#### TASK STATEMENT
In the data below, which lines hold the word "computer"? Copy them.

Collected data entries
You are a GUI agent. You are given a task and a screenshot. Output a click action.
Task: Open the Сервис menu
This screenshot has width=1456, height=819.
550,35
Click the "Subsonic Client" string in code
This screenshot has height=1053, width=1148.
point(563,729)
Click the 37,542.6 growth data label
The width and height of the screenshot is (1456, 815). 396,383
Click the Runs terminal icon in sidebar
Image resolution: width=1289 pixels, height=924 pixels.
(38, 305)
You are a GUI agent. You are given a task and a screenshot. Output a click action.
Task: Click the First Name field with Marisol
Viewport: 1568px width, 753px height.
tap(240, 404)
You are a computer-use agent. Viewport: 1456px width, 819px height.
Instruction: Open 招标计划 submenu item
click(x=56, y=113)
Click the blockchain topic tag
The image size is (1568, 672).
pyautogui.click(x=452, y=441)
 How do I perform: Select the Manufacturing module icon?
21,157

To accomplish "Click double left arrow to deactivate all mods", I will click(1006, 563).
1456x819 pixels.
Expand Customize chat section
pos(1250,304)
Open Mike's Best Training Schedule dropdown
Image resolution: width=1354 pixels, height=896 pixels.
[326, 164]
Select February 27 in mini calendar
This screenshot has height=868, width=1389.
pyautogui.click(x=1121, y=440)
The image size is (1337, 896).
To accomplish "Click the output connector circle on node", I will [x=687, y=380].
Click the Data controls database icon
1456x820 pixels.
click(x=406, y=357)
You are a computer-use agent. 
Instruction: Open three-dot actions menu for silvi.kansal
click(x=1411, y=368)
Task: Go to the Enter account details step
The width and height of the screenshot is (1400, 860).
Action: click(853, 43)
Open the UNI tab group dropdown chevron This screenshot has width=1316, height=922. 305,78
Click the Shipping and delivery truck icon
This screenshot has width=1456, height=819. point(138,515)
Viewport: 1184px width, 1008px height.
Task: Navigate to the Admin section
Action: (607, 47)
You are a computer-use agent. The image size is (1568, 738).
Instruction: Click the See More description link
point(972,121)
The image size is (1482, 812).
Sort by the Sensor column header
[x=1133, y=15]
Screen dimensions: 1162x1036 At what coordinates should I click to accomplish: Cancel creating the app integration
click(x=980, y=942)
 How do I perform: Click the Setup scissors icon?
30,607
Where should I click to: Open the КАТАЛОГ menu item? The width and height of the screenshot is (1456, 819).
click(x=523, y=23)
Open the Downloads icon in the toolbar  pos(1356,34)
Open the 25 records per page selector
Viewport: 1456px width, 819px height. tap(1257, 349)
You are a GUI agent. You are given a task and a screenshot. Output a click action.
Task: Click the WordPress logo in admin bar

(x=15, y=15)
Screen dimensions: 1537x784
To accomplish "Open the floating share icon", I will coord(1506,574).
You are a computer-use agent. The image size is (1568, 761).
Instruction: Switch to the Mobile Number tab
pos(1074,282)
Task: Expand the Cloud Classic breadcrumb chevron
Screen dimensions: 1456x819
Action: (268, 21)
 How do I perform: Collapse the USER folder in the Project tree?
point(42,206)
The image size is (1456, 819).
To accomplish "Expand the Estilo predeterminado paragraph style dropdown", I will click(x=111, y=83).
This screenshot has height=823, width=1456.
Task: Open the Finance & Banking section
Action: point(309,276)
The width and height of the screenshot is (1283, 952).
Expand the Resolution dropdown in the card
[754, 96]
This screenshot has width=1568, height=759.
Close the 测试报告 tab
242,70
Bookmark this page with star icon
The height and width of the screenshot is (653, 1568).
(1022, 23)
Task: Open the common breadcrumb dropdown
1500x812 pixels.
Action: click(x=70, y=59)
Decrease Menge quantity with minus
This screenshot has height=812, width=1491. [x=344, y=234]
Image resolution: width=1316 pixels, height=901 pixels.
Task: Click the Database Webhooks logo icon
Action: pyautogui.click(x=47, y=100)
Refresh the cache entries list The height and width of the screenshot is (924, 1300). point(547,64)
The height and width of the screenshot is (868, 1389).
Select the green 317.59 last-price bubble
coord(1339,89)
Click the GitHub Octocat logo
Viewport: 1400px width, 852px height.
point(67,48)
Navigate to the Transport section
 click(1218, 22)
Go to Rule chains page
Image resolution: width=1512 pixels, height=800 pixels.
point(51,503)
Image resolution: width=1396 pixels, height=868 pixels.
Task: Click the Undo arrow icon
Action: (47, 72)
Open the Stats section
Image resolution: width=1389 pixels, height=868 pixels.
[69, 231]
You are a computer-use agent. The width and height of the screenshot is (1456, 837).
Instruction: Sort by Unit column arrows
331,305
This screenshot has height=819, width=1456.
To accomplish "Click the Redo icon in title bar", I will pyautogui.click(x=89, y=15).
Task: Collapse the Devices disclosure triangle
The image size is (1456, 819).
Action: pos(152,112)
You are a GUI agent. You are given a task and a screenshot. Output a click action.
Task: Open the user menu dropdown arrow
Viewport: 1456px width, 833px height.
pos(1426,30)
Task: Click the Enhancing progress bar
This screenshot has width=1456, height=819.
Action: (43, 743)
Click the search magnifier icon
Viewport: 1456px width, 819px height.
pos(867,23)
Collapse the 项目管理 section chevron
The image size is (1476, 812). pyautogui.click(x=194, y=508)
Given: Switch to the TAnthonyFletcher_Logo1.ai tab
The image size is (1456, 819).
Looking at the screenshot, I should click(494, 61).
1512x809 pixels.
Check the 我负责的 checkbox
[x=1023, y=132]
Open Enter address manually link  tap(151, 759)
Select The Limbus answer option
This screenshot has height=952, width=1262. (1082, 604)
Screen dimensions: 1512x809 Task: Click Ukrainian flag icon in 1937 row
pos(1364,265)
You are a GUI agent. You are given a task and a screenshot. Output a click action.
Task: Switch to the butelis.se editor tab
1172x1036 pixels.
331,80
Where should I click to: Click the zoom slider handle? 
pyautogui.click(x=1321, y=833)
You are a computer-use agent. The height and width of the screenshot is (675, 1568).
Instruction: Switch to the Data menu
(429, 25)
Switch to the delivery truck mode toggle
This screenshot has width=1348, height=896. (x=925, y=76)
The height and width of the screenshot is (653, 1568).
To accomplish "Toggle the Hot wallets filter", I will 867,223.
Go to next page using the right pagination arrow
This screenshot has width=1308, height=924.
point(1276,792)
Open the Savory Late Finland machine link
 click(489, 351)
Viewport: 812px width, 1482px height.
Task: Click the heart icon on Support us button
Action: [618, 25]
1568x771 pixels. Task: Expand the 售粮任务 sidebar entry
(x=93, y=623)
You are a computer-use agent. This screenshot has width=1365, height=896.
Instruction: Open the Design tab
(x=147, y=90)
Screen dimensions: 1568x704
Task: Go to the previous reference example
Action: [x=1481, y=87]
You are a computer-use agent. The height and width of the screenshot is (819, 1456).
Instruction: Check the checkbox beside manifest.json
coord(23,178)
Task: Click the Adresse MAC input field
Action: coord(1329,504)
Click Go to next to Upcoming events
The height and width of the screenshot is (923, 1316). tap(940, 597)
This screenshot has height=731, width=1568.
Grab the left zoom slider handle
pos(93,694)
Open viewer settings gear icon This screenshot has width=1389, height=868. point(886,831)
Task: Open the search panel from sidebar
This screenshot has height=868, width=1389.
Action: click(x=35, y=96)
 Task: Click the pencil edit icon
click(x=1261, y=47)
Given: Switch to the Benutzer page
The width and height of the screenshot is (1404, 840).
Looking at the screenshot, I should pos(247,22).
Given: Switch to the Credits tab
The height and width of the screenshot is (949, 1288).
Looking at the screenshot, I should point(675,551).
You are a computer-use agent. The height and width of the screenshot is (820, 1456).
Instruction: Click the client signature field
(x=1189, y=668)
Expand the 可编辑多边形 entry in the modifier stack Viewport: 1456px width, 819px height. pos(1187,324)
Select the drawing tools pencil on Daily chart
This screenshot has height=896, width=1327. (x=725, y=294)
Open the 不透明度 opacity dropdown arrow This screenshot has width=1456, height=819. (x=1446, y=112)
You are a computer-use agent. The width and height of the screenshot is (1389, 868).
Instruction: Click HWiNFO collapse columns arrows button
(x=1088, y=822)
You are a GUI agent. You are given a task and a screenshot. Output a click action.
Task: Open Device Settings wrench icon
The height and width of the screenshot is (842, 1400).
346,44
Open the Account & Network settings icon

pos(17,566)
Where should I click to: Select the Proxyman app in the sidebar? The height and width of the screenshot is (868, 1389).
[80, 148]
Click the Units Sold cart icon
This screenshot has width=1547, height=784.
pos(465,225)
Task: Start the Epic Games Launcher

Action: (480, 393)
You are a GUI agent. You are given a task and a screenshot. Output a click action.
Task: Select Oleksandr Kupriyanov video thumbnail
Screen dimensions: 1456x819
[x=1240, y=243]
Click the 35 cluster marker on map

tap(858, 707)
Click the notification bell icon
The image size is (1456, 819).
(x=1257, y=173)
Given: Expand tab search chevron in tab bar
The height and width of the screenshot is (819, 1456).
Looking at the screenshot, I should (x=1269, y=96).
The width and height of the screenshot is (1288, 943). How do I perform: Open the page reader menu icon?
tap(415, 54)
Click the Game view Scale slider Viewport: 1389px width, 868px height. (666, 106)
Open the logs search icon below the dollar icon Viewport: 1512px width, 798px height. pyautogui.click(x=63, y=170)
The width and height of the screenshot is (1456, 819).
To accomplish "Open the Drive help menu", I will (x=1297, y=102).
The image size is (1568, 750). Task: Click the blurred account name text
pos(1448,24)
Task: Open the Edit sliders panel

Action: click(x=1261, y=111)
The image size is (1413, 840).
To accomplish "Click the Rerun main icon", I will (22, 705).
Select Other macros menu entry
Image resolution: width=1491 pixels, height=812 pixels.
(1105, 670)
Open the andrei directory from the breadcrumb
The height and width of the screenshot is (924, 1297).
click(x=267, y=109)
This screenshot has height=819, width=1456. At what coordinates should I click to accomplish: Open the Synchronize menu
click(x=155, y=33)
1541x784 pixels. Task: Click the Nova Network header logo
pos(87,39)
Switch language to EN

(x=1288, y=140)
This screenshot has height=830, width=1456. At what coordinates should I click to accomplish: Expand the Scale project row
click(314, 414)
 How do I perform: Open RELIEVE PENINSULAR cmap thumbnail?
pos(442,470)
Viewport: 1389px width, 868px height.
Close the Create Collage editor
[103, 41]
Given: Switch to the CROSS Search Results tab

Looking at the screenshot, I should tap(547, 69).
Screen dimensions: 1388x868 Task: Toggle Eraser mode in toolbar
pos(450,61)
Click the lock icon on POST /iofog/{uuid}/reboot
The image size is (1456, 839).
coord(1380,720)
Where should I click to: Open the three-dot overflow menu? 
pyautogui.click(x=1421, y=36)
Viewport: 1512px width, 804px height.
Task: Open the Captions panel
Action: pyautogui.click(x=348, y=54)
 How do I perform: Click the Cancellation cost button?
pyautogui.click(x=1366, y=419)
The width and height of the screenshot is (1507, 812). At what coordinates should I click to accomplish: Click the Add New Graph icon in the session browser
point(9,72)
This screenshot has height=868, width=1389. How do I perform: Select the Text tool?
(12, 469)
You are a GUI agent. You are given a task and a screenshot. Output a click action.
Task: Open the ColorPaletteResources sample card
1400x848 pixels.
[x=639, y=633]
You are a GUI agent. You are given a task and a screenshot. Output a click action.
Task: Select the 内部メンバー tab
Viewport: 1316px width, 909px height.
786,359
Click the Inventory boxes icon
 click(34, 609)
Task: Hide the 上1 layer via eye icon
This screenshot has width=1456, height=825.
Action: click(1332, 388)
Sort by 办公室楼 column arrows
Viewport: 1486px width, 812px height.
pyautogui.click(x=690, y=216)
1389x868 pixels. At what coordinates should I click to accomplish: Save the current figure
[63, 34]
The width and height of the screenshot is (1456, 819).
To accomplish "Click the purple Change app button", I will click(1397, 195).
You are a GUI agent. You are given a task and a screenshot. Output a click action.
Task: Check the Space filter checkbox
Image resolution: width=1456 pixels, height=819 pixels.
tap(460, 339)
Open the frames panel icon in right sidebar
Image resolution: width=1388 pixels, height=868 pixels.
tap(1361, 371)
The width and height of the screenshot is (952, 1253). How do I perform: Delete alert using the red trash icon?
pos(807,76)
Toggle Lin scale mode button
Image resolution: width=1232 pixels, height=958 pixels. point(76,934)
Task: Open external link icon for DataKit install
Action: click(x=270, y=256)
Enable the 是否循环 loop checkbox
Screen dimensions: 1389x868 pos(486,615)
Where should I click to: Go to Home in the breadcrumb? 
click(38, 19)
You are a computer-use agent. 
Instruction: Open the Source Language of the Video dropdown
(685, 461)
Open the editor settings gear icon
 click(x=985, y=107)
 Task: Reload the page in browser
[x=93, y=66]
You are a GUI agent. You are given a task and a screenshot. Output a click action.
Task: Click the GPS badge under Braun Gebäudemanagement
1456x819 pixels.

#### SOLUTION FOR THIS TASK
You are a computer-use agent. Viewport: 1456px width, 819px height.
You are a computer-use agent. 
You are a computer-use agent. The image size is (1568, 738).
You are a computer-use agent. The image size is (1568, 761).
You are a computer-use agent. The width and height of the screenshot is (1456, 837).
You are a computer-use agent. The height and width of the screenshot is (675, 1568).
You are a computer-use agent. This screenshot has width=1365, height=896.
You are a computer-use agent. The height and width of the screenshot is (819, 1456).
You are a computer-use agent. The height and width of the screenshot is (820, 1456).
You are a computer-use agent. The width and height of the screenshot is (1389, 868).
You are a computer-use agent. 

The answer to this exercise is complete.